From a styling perspective, there isn’t anything to shout about. They’re black and the materials appear hard wearing enough that they’ll shrug off mud and general wear and tear for a good few seasons of use. Rubberised patches on the palm and fingers provide extra grip in the wet. On the outer edge, reflective patches are a token nod towards night-time visibility.
Internally, the gloves feature a very comfy and soft lining. They’re so pleasant to wear that I’ve been using them on early morning walks with the dog. As they’re so understated for a cycling glove, they don’t look out of place. To top off the list of positive features, they have extra-long cuffs to slip up your sleeves and keep the wind out.
On the bike, in the cold and the wet
As is common with pretty much all thick winter gloves, the fingers do feel somewhat clompy. The thick insulation makes them less dexterous on the controls than a thinner glove, but that is the price you pay for warm hands. The flip-side of that thick padding is that you’re unlikely to suffer any hand/palm discomfort when riding over long distance or bumpy trails.
Trying to retrieve things from pockets has to be a carefully considered affair else you’ll drop your cargo onto the road.
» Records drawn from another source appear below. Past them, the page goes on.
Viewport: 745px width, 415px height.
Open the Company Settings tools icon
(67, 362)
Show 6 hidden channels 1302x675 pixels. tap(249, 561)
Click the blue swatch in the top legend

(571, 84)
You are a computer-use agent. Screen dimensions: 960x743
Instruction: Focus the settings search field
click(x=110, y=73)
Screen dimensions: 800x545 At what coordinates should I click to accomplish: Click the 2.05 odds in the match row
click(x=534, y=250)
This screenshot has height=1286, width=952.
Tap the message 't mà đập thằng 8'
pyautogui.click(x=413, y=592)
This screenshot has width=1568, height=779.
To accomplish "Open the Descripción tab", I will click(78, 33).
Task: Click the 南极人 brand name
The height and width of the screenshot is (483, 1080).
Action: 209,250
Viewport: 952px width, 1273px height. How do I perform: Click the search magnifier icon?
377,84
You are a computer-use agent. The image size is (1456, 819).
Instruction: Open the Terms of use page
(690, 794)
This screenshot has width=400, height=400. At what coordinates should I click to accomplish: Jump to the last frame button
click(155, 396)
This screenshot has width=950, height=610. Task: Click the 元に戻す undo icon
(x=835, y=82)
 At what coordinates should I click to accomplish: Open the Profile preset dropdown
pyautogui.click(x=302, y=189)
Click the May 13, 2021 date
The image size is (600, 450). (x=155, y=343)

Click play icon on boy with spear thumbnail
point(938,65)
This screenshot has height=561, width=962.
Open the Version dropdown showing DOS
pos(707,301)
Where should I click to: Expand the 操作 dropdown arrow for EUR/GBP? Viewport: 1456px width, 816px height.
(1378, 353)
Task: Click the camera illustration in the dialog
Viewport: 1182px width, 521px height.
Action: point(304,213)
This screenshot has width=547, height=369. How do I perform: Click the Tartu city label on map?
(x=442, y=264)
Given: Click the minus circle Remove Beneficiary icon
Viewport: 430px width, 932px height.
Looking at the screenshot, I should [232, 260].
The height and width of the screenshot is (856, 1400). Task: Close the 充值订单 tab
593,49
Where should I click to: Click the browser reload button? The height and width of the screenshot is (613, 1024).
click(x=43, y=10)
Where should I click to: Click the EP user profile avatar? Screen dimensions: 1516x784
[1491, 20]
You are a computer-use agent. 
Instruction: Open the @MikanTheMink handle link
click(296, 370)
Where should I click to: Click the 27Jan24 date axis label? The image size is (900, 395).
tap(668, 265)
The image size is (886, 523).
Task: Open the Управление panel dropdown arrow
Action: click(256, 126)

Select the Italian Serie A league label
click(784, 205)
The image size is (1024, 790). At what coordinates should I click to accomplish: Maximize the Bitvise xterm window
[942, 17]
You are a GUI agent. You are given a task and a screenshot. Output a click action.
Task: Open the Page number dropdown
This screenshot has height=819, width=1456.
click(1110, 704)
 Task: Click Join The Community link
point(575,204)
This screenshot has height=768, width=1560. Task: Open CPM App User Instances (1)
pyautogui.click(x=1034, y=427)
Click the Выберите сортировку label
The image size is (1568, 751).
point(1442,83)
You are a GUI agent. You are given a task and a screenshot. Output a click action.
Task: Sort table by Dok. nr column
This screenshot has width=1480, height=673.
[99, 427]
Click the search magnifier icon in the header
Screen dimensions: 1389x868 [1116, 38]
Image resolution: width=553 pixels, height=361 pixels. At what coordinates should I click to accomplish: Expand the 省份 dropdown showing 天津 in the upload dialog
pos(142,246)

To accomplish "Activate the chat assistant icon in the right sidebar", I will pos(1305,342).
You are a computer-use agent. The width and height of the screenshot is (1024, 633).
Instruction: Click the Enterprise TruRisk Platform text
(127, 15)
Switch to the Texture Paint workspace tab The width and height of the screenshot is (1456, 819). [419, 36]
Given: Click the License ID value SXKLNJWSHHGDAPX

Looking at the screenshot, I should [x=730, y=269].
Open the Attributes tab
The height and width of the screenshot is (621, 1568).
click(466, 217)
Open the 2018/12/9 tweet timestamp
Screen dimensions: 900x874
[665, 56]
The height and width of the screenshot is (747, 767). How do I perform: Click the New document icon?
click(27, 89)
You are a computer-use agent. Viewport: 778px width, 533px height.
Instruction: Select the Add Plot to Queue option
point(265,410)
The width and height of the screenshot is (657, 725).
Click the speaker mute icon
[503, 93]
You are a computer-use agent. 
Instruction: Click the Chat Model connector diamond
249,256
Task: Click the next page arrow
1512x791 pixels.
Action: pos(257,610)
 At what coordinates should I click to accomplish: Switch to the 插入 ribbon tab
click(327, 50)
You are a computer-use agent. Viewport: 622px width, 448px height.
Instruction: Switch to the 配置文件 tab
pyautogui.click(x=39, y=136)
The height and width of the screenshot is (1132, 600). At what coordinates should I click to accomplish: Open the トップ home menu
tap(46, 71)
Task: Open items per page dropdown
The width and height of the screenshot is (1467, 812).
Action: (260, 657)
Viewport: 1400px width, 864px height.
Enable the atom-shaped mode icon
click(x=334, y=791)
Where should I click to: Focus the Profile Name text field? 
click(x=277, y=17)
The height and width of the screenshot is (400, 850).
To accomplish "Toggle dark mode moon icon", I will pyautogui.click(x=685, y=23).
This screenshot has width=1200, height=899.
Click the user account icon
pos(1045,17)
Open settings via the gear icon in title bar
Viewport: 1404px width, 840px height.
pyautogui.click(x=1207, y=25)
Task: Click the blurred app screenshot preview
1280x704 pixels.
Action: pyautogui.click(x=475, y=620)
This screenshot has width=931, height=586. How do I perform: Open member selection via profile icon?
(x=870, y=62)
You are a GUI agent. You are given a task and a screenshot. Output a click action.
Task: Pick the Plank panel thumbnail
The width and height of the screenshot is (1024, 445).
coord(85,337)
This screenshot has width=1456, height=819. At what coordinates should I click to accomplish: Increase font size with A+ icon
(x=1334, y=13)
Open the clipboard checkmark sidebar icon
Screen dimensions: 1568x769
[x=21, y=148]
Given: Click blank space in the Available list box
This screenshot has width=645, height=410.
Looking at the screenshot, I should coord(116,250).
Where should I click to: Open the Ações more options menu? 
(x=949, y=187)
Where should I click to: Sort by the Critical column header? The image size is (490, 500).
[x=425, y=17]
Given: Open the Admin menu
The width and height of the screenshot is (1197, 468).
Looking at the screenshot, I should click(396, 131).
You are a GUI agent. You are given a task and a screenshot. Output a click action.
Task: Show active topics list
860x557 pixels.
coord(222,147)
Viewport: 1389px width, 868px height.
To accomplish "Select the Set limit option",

The leatherette grip material on the fingers helps a bit and the gloves are less slippy than others I have tested.
Talking temperatures is a contentious topic. While I might be warm in my lounge with the heating set at 5, someone else will be shivering and complaining. The same goes with gloves. Testing in a variety of conditions, I’d recommend using these gloves for temperatures below 7°c. Anything over this and you’ll be sweating it out in no time. The waterproof qualities of these gloves are in no doubt having ridden a number of times in the rain and my hands remaining both warm and dry.
Riding on a decidedly nippy October morning, 3°c with a significant windchill, I found the Endura gloves were at the limit (of comfort) for me. Although my palms were warm, my finger tips were numb when riding straight into a headwind. Admittedly I do not have the greatest circulation and once out of the headwind, feeling did slowly return to my fingers. For anything colder, I’d consider using some silk liners to add an extra layer to my hands in an attempt to fight off feeling of finger freeze.
For their price, the Endura Pro SL Primaloft Gloves are an excellent cold weather glove which will keep you riding through all but the most bitter of temperatures. They’ll keep you dry and are tough enough to withstand a life of off-road cycling and bikepacking.